=== GIVEN TASK 1 ===
Reproduce the passage of the Regional Cyber Challenge excerpt starting at "There’s a host" and ending at "Incident Response Challenge.".

--- DOCUMENT EXCERPT ---

There’s a host of cyber security challenges to look out for. Daisy Sinclair is founder and CEO of Cyber8Lab one of the companies that runs the Regional Cyber Challenge – an event that pits international teams against hypothetical attackers in an Incident Response Challenge.
“The Regional Cyber Challenge gives you invaluable experience which demonstrates hands-on processes required to respond to cyber attack and defending your network at the same time,” Daisy says.
Imran Esack Dawoodjee from Asia Pacific University of Technology and Innovation, Malaysia was on 2019’s winning team, Shellhound. “The challenges themselves provided to us during the competition were very interesting, employing a mix of skills from different disciplines in cyber security,” says Imran.
“For example we were asked to analyse an email that was possibly malicious,” he says. “Digital forensics, malware analysis and software reverse engineering all came in handy while solving that challenge.”

--- PROVIDED RECORDS ---

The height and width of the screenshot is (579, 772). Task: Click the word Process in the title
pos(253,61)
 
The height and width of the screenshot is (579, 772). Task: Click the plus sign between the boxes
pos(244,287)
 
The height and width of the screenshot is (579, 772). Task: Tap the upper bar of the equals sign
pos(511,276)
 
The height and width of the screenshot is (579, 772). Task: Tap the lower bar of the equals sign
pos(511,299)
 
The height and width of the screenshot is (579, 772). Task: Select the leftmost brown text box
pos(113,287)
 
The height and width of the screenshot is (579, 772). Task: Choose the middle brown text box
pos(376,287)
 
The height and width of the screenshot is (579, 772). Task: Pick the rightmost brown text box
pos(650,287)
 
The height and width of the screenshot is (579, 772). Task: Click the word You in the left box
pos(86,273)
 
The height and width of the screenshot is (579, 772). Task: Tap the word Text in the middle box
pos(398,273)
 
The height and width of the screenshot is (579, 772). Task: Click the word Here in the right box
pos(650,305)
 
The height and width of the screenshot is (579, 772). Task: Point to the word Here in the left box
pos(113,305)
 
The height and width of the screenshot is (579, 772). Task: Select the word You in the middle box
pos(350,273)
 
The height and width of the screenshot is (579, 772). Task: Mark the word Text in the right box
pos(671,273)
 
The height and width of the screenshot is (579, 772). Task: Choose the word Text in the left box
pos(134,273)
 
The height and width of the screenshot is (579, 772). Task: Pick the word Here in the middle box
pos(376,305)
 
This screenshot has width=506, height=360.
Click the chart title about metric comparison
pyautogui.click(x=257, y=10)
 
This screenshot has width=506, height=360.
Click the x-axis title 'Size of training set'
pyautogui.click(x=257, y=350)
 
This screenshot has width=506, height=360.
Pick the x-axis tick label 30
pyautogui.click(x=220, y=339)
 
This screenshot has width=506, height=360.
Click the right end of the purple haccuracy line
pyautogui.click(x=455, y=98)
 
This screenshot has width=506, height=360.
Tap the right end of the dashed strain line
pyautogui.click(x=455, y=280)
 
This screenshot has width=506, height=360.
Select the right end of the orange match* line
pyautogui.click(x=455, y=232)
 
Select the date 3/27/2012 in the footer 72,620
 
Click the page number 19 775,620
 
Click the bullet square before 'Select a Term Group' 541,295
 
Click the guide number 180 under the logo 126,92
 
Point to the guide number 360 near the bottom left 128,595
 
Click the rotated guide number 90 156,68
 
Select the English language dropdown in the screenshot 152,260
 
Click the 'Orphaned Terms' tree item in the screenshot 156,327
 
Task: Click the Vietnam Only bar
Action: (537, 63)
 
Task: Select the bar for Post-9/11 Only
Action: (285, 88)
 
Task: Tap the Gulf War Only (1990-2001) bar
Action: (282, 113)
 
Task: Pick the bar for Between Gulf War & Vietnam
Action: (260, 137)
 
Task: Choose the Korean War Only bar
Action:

---

=== GIVEN TASK 2 ===
In the records, swap "word" for "term" in the lines starting at the one containing "middle brown text box" and ending at the one containing "pos(650,305)". Return only those lines, with everything else unchanged.

=== FINAL ANSWER 1 ===
There’s a host of cyber security challenges to look out for. Daisy Sinclair is founder and CEO of Cyber8Lab one of the companies that runs the Regional Cyber Challenge – an event that pits international teams against hypothetical attackers in an Incident Response Challenge.

=== FINAL ANSWER 2 ===
The height and width of the screenshot is (579, 772). Task: Choose the middle brown text box
pos(376,287)
 
The height and width of the screenshot is (579, 772). Task: Pick the rightmost brown text box
pos(650,287)
 
The height and width of the screenshot is (579, 772). Task: Click the term You in the left box
pos(86,273)
 
The height and width of the screenshot is (579, 772). Task: Tap the term Text in the middle box
pos(398,273)
 
The height and width of the screenshot is (579, 772). Task: Click the term Here in the right box
pos(650,305)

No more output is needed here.